== TEXT PASSAGE ==
** start **

Kalmakanda (), originally Karamakhanda, is an upazila of Netrokona District  in the Division of Mymensingh, Bangladesh.

Geography
Kalmakanda is located at . It has 39275 households in total area 377.41 km2. The upazila is bounded by Meghalaya state of India on the north, Barhatta and Netrokona sadar upazilas on the south, Dharmapasha upazila on the east, Durgapur upazila on the west.

Demographics
According to 2011 Bangladesh census, Kalmakanda had a population of 217,912. Males constituted 49.61% of the population and females 50.39%. Muslims formed 85.48% of the population, Hindus 11.18%, Christians 3.17%, and others 0.18%. Kalmakanda had a literacy rate of 36.58% for the population 7 years and above.

** end **

== GIVEN INFORMATION ==
** start **

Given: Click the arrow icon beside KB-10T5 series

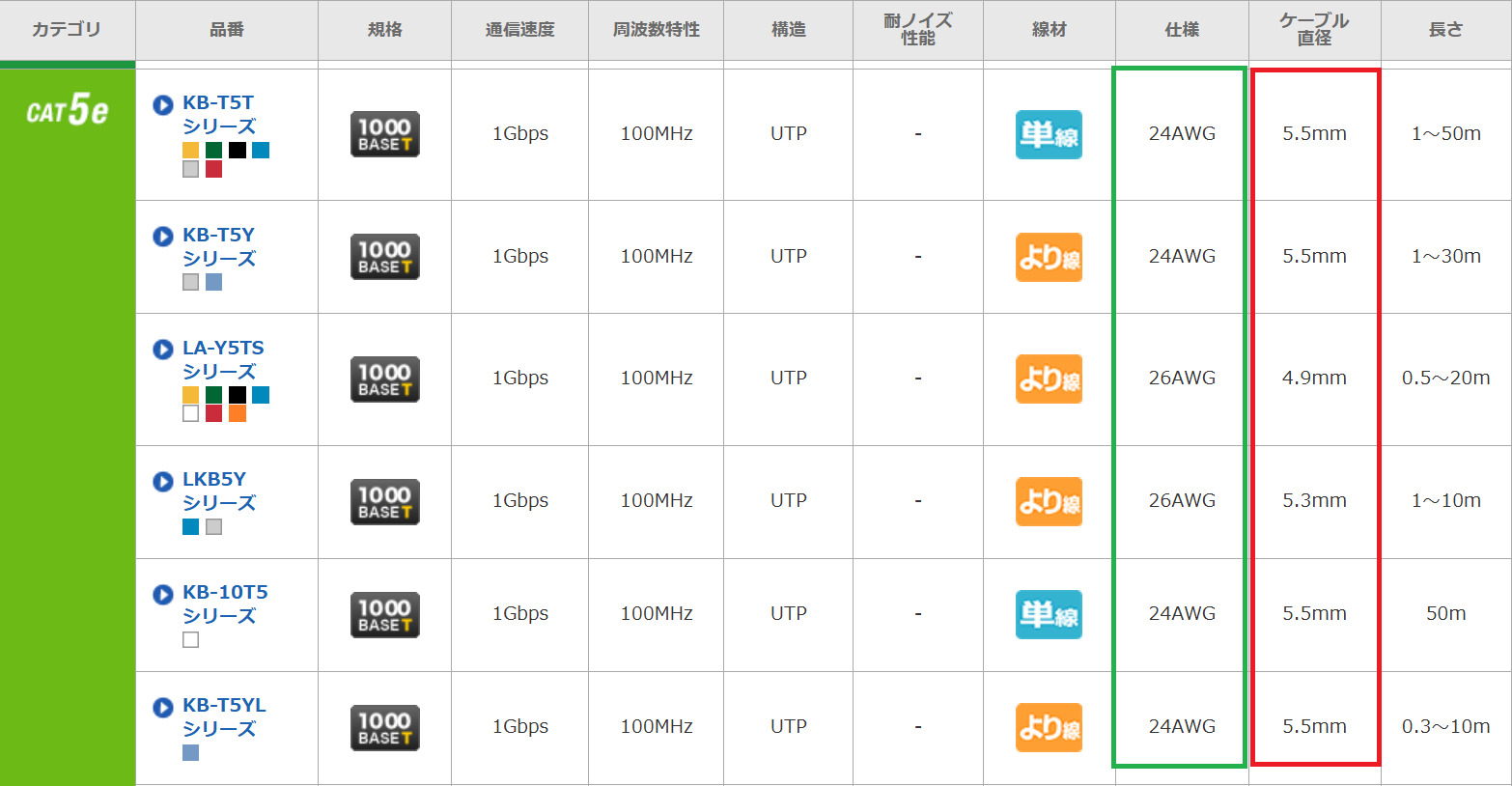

** end **

== REQUIREMENTS ==
• a. Recast the paragraph of the Kalmakanda passage that begins "According to 2011 Bangladesh census" as a short bulleted list that keeps all of its figures.
• b. Carry the Kalmakanda passage forward from its final sentence.
The material above stands apart from the Kalmakanda passage.

== ANSWERS IN ORDER ==
• a.
- Population (2011 census): 217,912
- Males: 49.61%; females: 50.39%
- Muslims: 85.48%; Hindus: 11.18%; Christians: 3.17%; others: 0.18%
- Literacy rate, ages 7 and above: 36.58%

• b.
As of the 1991 Bangladesh census, Kalmakanda had a population of 209,360. Males made up 50.99% of the population, and females 49.01%. The over 18 population of Upazila numbers 103,227. Kalmakanda had an average literacy rate of 21.4% (7+ years); the national average is 32.4%.

Administration
Kalmakanda Thana was formed in 1941 and it was turned into an upazila in 1983.

Kalmakanda Upazila is divided into eight union parishads: Barakharpan, Kaitali, Kalmakanda, Kharnai, Langura, Nazirpur, Pogla, and Rangchhati. The union parishads are subdivided into 177 mauzas and 347 villages.

Notable residents
 Abdul Karim Abbasi was the Member of Parliament for constituency Netrokona-1 from 1991 to 1995 and 2001 until 2006.
 Chhabi Biswas  has been the Member of Parliament for constituency Netrokona-1 since 2014.
 Golam Robbani was the Member of Parliament for constituency Netrokona-1 from 1988 until 1990.
 Mustaque Ahmed Ruhi was the Member of Parliament for constituency Netrokona-1 from 2009 until 2014.
 Jalal Uddin Talukder was the Member of Parliament for constituency Netrokona-1 from 1996 until 2001.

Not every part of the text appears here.